Entre todos ellos uno fue el primero en soplar por el hueco de una caña y al comprobar que esa acción producía un sonido placentero siguió soplando sin saber que en esos siete tonos musicales ya estaba incluido todo Mozart.
Otro fue el primero en dibujar en la pared de la gruta la imagen de un venado. En los trazos de esa figura ya estaba incluido todo Picasso.
Otro fue el primero en agitar las caderas convulsivamente como un millón de años después lo harían Josephine Baker y Elvis Presley o en expresar un delicado sentimiento con los pies y los brazos sin ser todavía Margot Fonteyn.
Uno de ellos fue el primero en montar una piedra sobre otra piedra y a su manera ya había comenzado a construir el Partenón.

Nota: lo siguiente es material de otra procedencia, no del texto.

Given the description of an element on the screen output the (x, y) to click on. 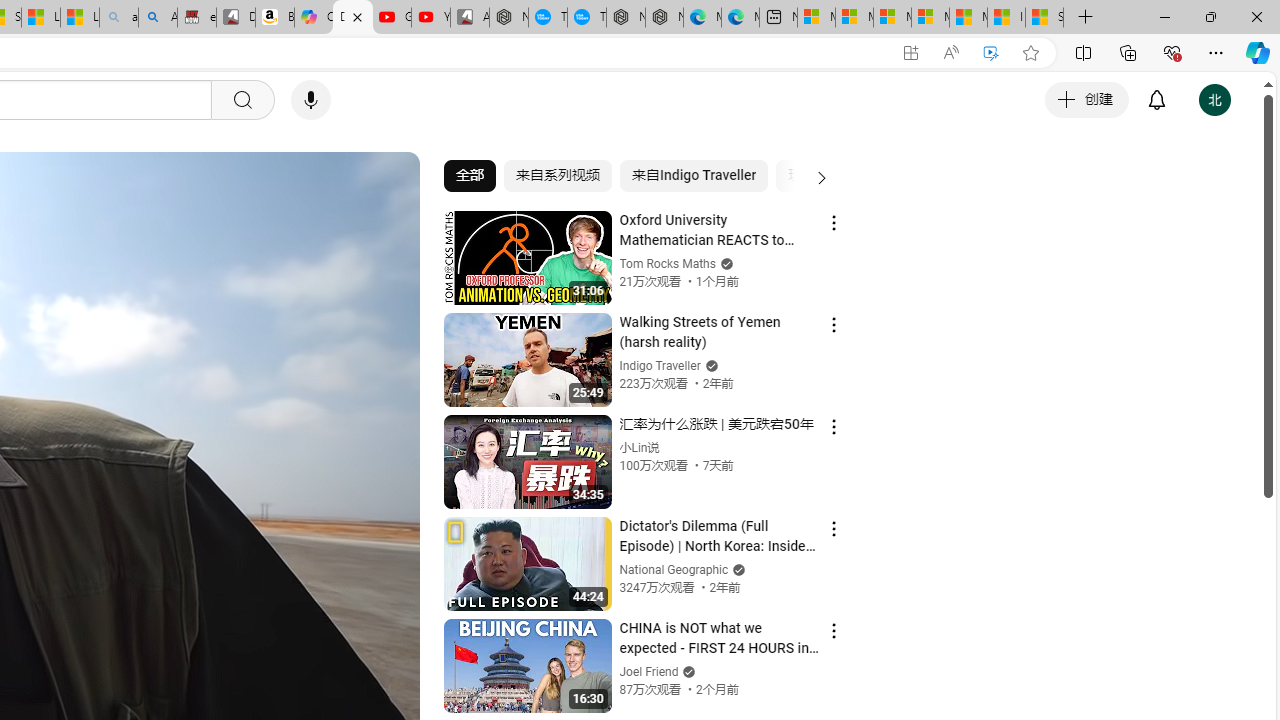
YouTube Kids - An App Created for Kids to Explore Content (431, 17)
Nordace - My Account (509, 17)
amazon - Search - Sleeping (118, 17)
Gloom - YouTube (391, 17)
Given the description of an element on the screen output the (x, y) to click on. 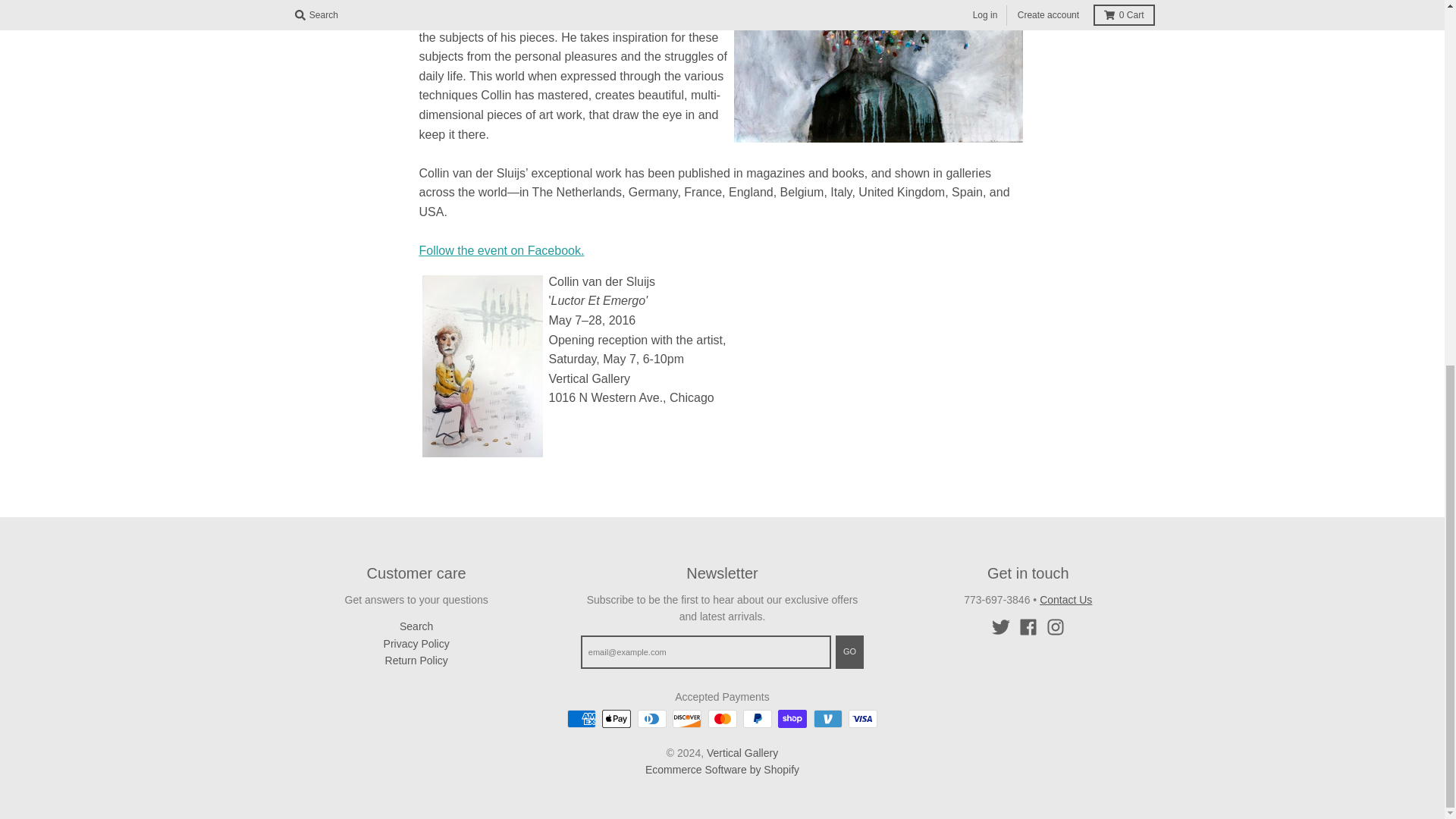
Twitter - Vertical Gallery (1000, 627)
Instagram - Vertical Gallery (1055, 627)
Facebook - Vertical Gallery (1027, 627)
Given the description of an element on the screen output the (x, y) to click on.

Cualquiera de esos cráneos pudo pertenecer a alguien que fue el primero en balbucir un canto rítmico o en grabar con el dedo un signo en una tablilla de barro. El sueño de la belleza sigue enterrado en cada cráneo a la espera de germinar con una semilla nueva. Ninguna batalla de la historia ni hazaña de los héroes ha dejado rastro sobre la tierra, salvo el caudal de sangre que ha provocado.
Solo el arte ha dado sentido a la caótica aventura de la vida y cuando esta se extinga, más allá de la crueldad humana, el sueño de belleza aún seguirá siendo el único motivo para sentirse orgulloso de haber pasado por este perro mundo.